Now, at the core of all this is XRP. This is no coincidence. Every transaction on XRPL requires XRP. Fees are paid in XRP and are burned, making the system deflationary. But what’s more important than the fee is the role of XRP liquidity within the ecosystem.
The most interesting feature is the rarely discussed auto-bridging. This feature automatically routes trades through XRP when it improves price and liquidity. For example, if there is no direct liquidity between two stablecoins, the system can route like this: EUR stablecoin to XRP, then to USD stablecoin. This makes trading more efficient and enhances price discovery. This feature works on both the public DEX and the newly permitted DEX.
Unlike issued tokens, XRP does not depend on any issuer. No trust line is needed to hold it. This makes XRP function as a neutral asset amidst all transactions, without counterparty risk.
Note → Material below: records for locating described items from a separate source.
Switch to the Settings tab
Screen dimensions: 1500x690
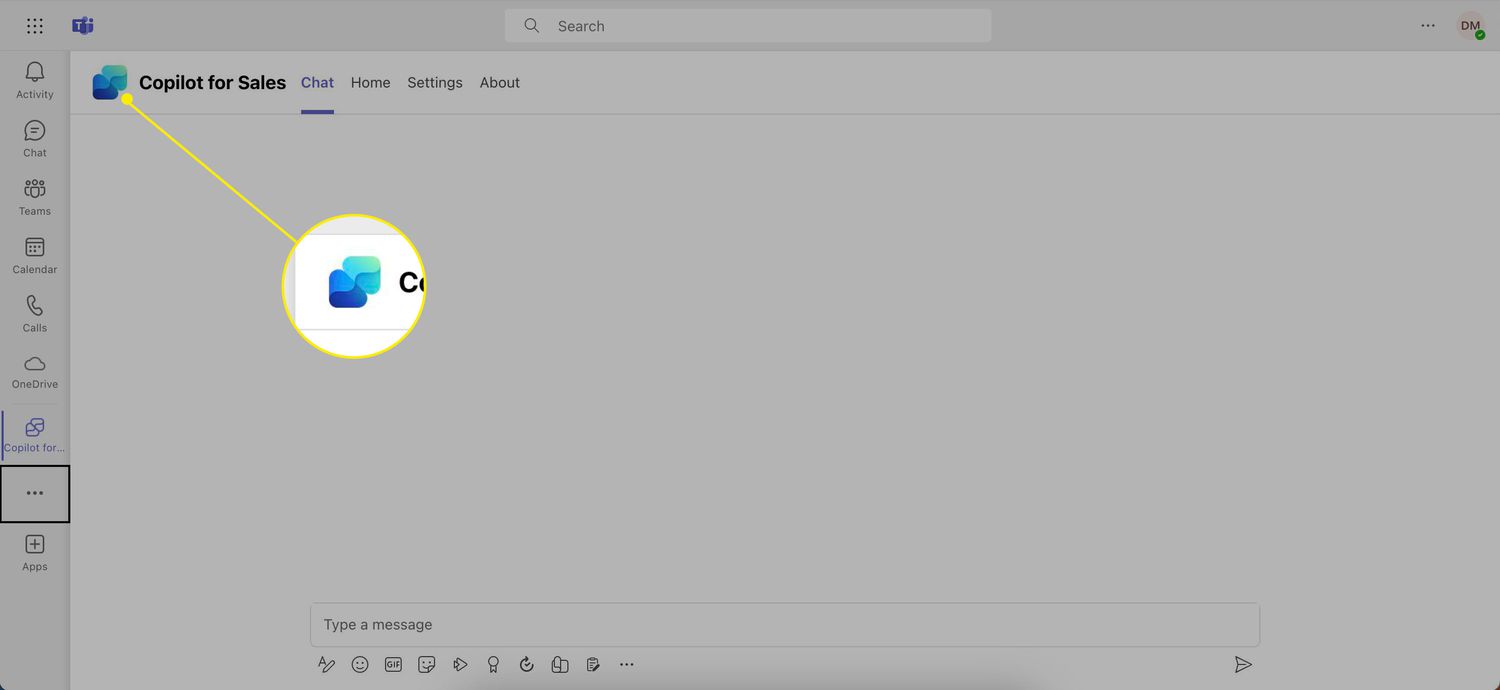(x=435, y=83)
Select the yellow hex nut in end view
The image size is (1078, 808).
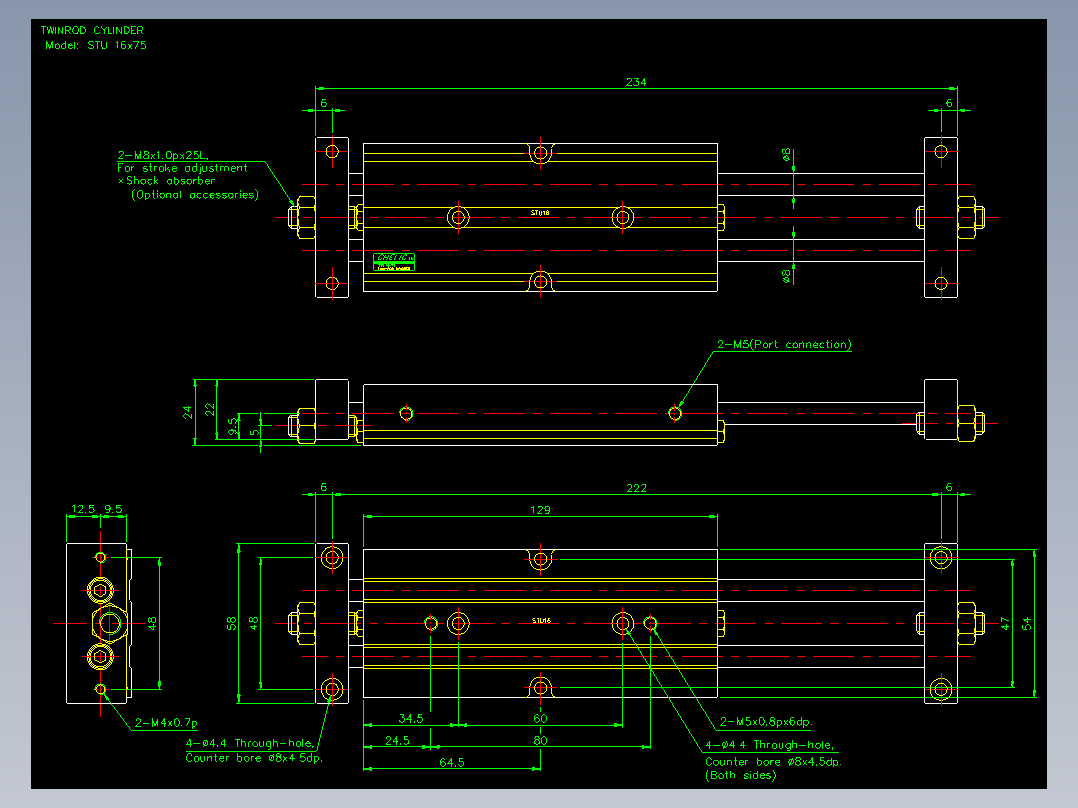109,624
What is currently developing is the infrastructure for institutional DeFi. New features like allowed domains, credentials, and permitted DEX are already active. This aligns with Ripple’s push into institutional finance. We also see the stablecoin ecosystem growing on XRPL, from Societe Generale Forge’s Euro Convertible to Ripple USD.
What’s important to understand is that this is not about short-term price action. It’s about long-term structural demand. If institutions start using permitted DEX for forex swaps and cross-border payments, market makers will need to hold XRP to provide liquidity. Higher trading volume means more XRP is needed to maintain market efficiency.
Here, there is a fundamental difference compared to other networks like Ethereum. On Ethereum, DEX activity runs through smart contracts that collect protocol fees. But XRPL has a DEX built directly into the protocol. There is no separate layer taking fees. This infrastructure is native, not bolted-on.
So, when we look at institutional adoption and the growth of on-chain FX activity, it’s not short-term price fluctuations that are the main driver. XRP’s utility in this context is about how this asset becomes the backbone of a neutral, censorship-resistant liquidity infrastructure. That’s what I think is worth paying attention to.